Pensemos que toda Constitución formal se construye sobre una constitución real, una situación de hecho, de fondo. Cuando se formuló la española de 1978, la relación de fuerzas en el seno del Estado inspiraba unos elementos básicos, la situación de hecho, que determinaban sus artículos.
Tras la muerte de Franco el poder real del Estado no cambió de manos. Cambiaron los nombres de las instituciones, algunas personas desaparecieron de la escena política, pocas, pero la mayor parte de los apellidos que gestionaron la transición eran los que controlaban el poder en la época franquista.
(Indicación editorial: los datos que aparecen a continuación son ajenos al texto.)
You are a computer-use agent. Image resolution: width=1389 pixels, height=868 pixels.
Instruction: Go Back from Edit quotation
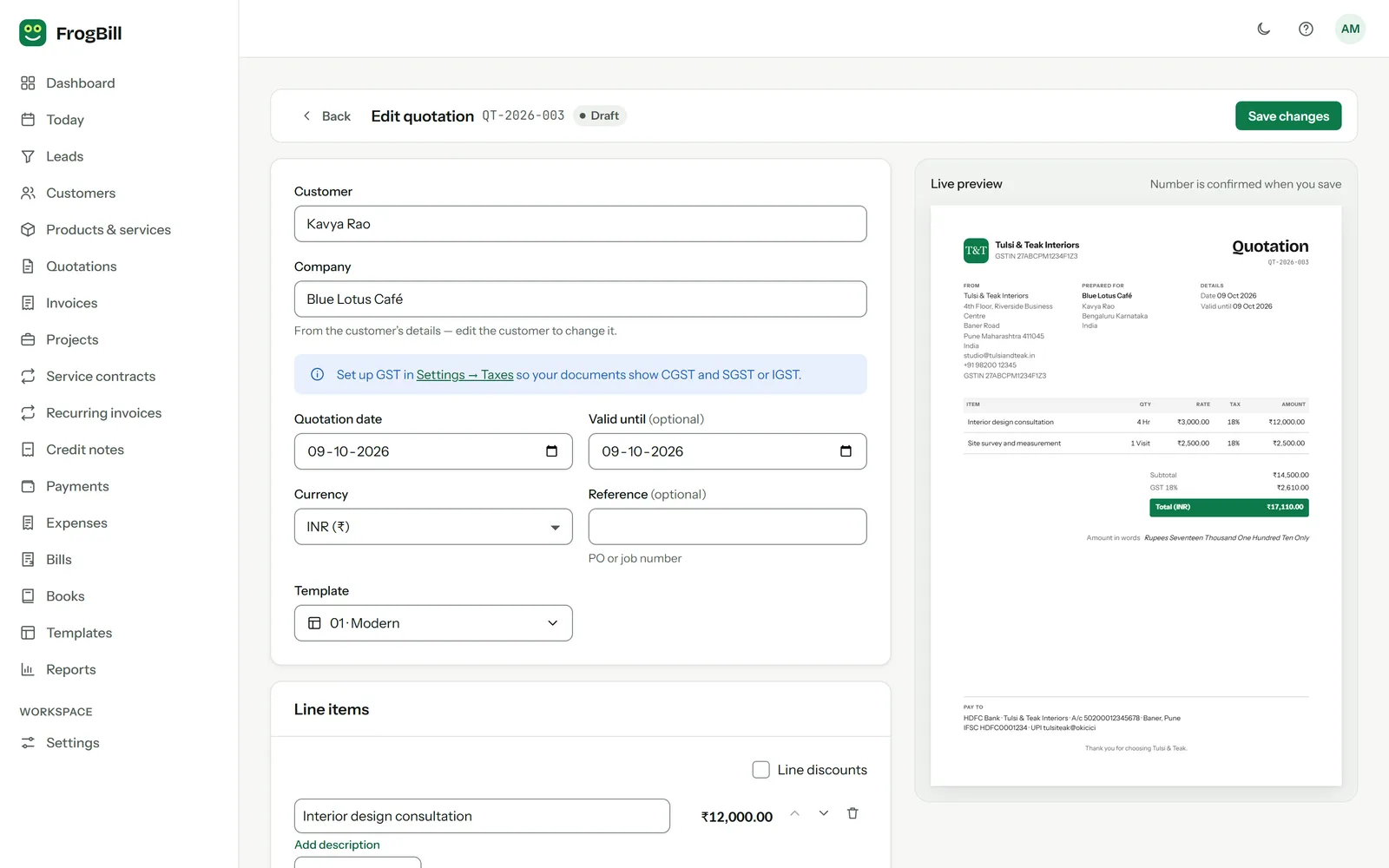coord(326,116)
Aunque se tituló como “Estado de las autonomías”, con la idea de disimular las vergüenzas de un Estado unitario, esta realidad se inscribió en el texto. En efecto, la Constitución de 1978 presenta, incluso explícitamente en su forma, una aporía. Su artículo 2 dice:
La Constitución se fundamenta en la indisoluble unidad de la Nación española, patria común e indivisible de todos los españoles…
Esta constitución, pues, no se fundamenta, como sería natural, en la voluntad del pueblo español, sino en algo tan etéreo, ideológico y material al mismo tiempo como es la indisoluble unidad (de lo que sea). La UNIDAD. Poco pinta aquí la voluntad de las personas y, mucho menos, la de las naciones que quedan ahí encerradas. No es la Nación la que se constituye en Estado y define su constitución, sino el Estado quien envaina pueblos, naciones y personas en su autoridad; en su jurisdicción. En su supremacía, dominante, la española.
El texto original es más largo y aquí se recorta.